Written exercise: Copy the entries below line for line, without changing anything.

Provided information:
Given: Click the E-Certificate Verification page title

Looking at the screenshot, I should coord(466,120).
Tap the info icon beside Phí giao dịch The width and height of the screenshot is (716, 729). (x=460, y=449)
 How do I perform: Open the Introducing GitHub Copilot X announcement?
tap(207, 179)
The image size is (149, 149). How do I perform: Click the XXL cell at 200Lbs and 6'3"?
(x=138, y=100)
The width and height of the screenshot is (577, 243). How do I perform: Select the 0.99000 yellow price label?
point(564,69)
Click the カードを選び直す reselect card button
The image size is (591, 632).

Response to the task:
Given: Click the E-Certificate Verification page title

Looking at the screenshot, I should coord(466,120).
Tap the info icon beside Phí giao dịch The width and height of the screenshot is (716, 729). (x=460, y=449)
 How do I perform: Open the Introducing GitHub Copilot X announcement?
tap(207, 179)
The image size is (149, 149). How do I perform: Click the XXL cell at 200Lbs and 6'3"?
(x=138, y=100)
The width and height of the screenshot is (577, 243). How do I perform: Select the 0.99000 yellow price label?
point(564,69)
Click the カードを選び直す reselect card button
The image size is (591, 632).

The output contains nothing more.